5. Record peculiarities in shape or design.
6. Use notes if necessary.
7. Number of machine.
8. Name of manufacturer.
9. Trade names.
10. Use of shading.
11. Not necessarily to scale.

Show Drawings are sometimes made. These are often in the nature of a picture in which the center lines and dimensions are left off (Fig. 160). Line shading as explained in a later chapter is often used. A good effect may sometimes be obtained by mass shading with a soft pencil, using the dull side of the tracing cloth. For more particular work on paper, india ink tinting applied with a brush can be used.

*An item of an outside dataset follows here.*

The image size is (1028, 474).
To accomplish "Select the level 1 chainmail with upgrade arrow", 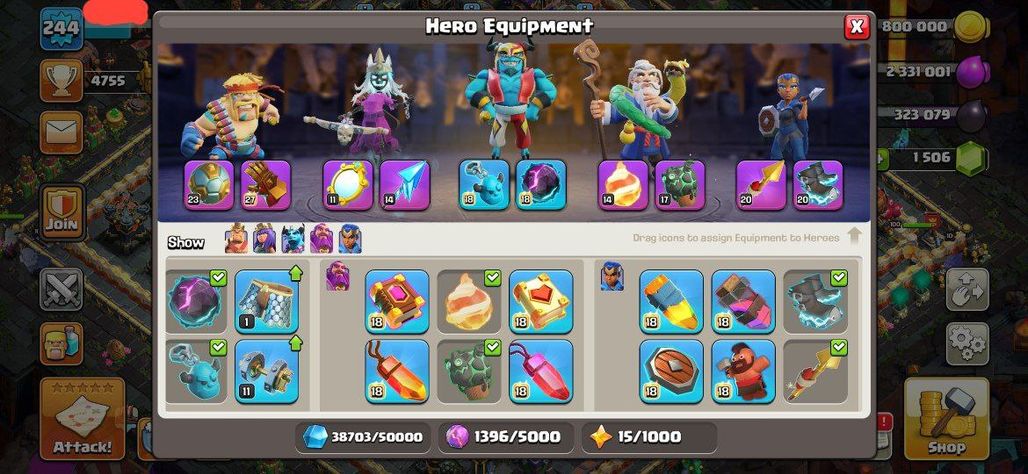I will pyautogui.click(x=267, y=302).
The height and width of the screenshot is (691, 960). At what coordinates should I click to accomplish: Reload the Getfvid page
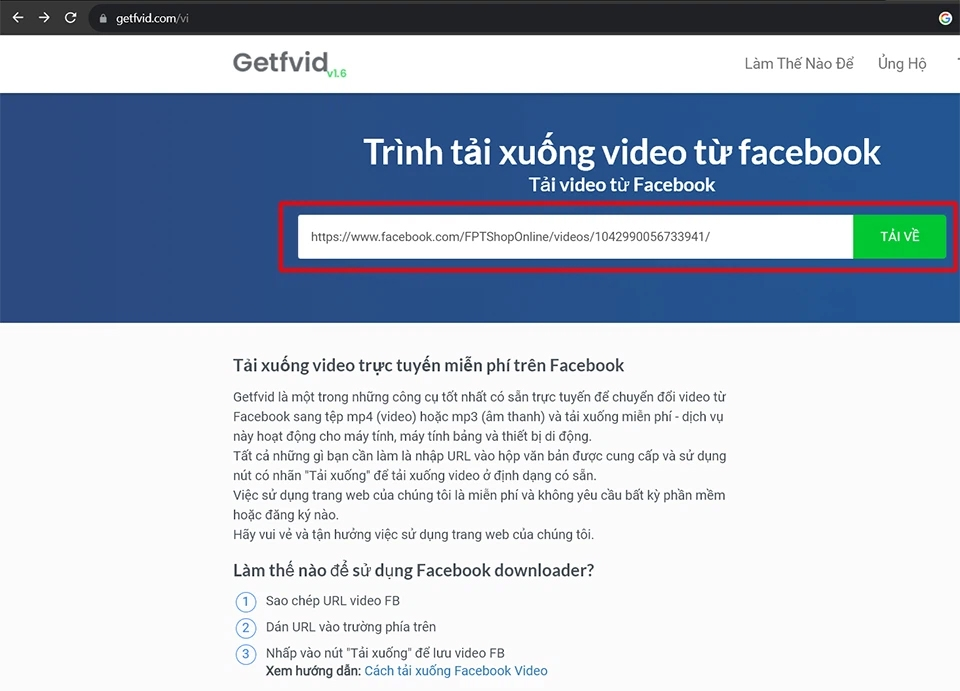tap(70, 17)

Blueprints. - The object of making tracings is to provide a convenient means for obtaining several copies of the original drawing. The most common method is by the blueprinting process. Blueprint paper is paper which has been coated with iron salts which are sensitive to light. The method of making blueprints is as follows:

Place the tracing with the right side or inked side next to the glass of a printing frame as shown in Fig. 167. Next place a piece of blueprint paper on the tracing with the coated side down. Follow this with the felt pad and close the frame. Expose to the direct sunlight as indicated in Fig. 168. The length of the exposure varies from 30 seconds in strong sunlight with rapid printing paper to three or four minutes under the same conditions with slow printing paper. The time can best be found by trial, as the age of the paper and the brightness of the light all exert an influence. After exposing, the paper should be removed and thoroughly washed. The excess water may be blotted off and the print hung up to dry. New paper has a yellow color on the coated side. After exposure this changes to a gray-bronze except where the lines of the tracing prevent the Ught from reaching it.

Electric light is very generally used in the larger mechanical factories for making blueprints. Machines for this purpose as well as many other methods of duplication are described in drawing supply catalogs to which the reader is referred.